Balkinization  

Wednesday, September 22, 2004

The Pride of our Nation

Mark Graber

Some excerts from Seymour Hirsch's new book, Chain of Command

But the interrogations at Guantánamo were a bust. Very little useful intelligence had been gathered, while prisoners from around the world continued to flow into the base, and the facility constantly expanded. The CIA analyst had been sent there to find out what was going wrong. He was fluent in Arabic and familiar with the Islamic world. He was held in high respect within the agency, and was capable of reporting directly, if he chose, to George Tenet, the CIA director. The analyst did more than just visit and inspect. He interviewed at least 30 prisoners to find out who they were and how they ended up in Guantánamo. Some of his findings, he later confided to a former CIA colleague, were devastating.

"He came back convinced that we were committing war crimes in Guantánamo," the colleague told me. "Based on his sample, more than half the people there didn't belong there. He found people lying in their own faeces," including two captives, perhaps in their 80s, who were clearly suffering from dementia. "He thought what was going on was an outrage," the CIA colleague added. There was no rational system for determining who was important.

"I was told," a senior intelligence official recalled, "that the military guards were slapping prisoners, stripping them, pouring cold water over them, and making them stand until they got hypothermia. The agents were outraged. It was wrong and also dysfunctional." The agents put their specific complaints in writing, the official told me, and they were relayed, in emails and phone calls, to officials at the department of defence, including William J Haynes II, the general counsel of the Pentagon. As far as day-to-day life for prisoners at Guantánamo was concerned, nothing came of it.

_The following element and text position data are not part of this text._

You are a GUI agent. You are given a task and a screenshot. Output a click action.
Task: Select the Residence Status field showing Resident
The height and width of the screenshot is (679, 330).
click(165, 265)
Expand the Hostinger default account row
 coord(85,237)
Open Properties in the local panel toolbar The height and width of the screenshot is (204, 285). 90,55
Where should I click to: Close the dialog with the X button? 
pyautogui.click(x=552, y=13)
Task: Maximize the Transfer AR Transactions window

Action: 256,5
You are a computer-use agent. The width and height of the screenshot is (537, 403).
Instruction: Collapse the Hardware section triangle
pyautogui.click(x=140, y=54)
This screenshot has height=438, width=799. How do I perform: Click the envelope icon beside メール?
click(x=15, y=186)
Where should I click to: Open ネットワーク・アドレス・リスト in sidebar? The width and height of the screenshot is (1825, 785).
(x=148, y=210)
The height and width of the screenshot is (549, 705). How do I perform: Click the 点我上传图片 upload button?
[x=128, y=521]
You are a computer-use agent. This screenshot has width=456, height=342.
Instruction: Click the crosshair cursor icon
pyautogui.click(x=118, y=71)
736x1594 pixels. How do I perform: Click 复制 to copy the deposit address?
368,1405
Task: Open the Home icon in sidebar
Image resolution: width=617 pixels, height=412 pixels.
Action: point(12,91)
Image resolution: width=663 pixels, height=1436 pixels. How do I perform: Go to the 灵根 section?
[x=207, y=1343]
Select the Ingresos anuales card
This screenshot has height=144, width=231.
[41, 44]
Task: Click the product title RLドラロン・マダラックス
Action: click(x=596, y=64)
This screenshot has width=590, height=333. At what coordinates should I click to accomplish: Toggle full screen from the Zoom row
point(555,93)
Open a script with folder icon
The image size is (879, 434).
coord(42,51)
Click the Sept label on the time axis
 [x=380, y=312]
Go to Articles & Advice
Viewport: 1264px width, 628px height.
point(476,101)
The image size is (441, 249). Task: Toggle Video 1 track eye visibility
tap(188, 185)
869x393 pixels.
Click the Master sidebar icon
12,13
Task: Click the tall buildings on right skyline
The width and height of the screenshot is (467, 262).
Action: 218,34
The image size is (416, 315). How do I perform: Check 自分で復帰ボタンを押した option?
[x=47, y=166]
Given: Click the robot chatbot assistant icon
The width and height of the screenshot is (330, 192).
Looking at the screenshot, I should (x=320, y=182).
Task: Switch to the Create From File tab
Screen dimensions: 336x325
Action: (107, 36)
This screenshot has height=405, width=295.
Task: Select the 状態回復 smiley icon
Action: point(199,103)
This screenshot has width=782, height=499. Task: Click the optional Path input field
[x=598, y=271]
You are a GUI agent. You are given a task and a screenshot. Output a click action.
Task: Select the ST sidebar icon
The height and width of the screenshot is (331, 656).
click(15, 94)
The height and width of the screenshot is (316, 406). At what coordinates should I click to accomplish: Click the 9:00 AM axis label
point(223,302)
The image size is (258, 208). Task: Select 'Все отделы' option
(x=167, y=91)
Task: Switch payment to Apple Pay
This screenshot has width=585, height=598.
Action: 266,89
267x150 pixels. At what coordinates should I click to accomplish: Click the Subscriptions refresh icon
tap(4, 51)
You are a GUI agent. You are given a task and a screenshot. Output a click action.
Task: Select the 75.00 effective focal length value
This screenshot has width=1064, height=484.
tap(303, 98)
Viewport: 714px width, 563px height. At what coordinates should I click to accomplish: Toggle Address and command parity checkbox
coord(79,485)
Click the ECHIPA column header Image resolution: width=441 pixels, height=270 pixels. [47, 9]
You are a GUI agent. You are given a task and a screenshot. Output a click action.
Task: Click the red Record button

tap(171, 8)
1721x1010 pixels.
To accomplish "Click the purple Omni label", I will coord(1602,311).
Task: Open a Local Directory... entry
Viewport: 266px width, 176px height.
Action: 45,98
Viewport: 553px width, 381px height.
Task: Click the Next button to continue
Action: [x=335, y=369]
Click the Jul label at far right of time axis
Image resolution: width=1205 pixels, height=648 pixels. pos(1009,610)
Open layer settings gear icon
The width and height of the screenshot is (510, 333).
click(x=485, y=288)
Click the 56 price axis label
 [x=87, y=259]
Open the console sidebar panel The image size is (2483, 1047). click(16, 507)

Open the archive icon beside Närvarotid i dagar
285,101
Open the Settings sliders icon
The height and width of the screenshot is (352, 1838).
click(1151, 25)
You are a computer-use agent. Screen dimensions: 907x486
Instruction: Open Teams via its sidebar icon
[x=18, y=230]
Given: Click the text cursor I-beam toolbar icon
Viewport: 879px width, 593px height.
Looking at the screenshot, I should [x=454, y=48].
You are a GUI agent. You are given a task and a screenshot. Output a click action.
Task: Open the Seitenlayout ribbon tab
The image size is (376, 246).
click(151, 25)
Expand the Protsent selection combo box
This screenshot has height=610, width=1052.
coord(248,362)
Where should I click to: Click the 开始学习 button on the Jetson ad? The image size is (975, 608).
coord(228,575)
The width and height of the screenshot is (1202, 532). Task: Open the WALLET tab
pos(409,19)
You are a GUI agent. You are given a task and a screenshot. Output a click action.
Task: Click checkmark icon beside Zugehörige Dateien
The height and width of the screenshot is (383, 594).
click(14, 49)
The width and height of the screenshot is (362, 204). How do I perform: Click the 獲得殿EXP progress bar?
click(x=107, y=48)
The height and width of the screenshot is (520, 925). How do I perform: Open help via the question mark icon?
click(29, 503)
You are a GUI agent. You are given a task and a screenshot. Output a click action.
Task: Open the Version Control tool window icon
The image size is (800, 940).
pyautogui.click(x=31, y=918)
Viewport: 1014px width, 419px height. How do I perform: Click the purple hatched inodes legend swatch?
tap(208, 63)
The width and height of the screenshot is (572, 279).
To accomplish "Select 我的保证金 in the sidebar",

There was, obviously, a difference between the reality of prison life in Guantánamo and how it was depicted to the public in carefully stage-managed news conferences and statements released by the administration. American prison authorities have repeatedly assured the press and the public, for example, that the al-Qaida and Taliban detainees were provided with a minimum of three hours of recreation every week. For the tough cases, however, according to a Pentagon adviser familiar with detainee conditions in mid-2002, at recreation time some prisoners would be strapped into heavy jackets, similar to straitjackets, with their arms locked behind them and their legs straddled by straps. Goggles were placed over their eyes, and their heads were covered with a hood. The prisoner was then led at midday into what looked like a narrow fenced-in dog run - the adviser told me that there were photographs of the procedure - and given his hour of recreation. The restraints forced him to move, if he chose to move, on his knees, bent over at a 45-degree angle. Most prisoners just sat and suffered in the heat.
One of the marines assigned to guard duty at Guantánamo in 2003, who has since left the military, told me, after being promised anonymity, that he and his enlisted colleagues at the base were encouraged by their squad leaders to "give the prisoners a visit" once or twice a month, when there were no television crews, journalists, or other outside visitors at the prison.

Some questions.

Do you believe this is more true than false?

Do you believe President Bush and his cabinet members are aware of what is generally taking place?

Is this what Americans stand for or should Americans stand for this?

Comments:

The new work by Seymour Hersh, on what went on at Guantanamo, confirms the suspicions of a lot of people regarding the real reason for the arrest of Captain James Yee, the Muslim Chaplain at Guantanamo.

When he was arrested in September of 2003, it was reported by the Washington Times: "The Bush administration decided to arrest Army Capt. James J. Yee because it feared he would reveal information that could aid terrorists and endanger the lives of military guards at the Guantanamo Naval Base in Cuba, a law-enforcement source said." Who were those high level people, who ordered his arrest? Why, when they knew they couldn't make the case on the espionage charges, did the Army go ahead with public testimony on the adultery charge? Were they trying to shut him up, as well as any other soldier who knew what was going on?

The high-level complicity in the unjust arrest of Chaplain Yee, should be investigated.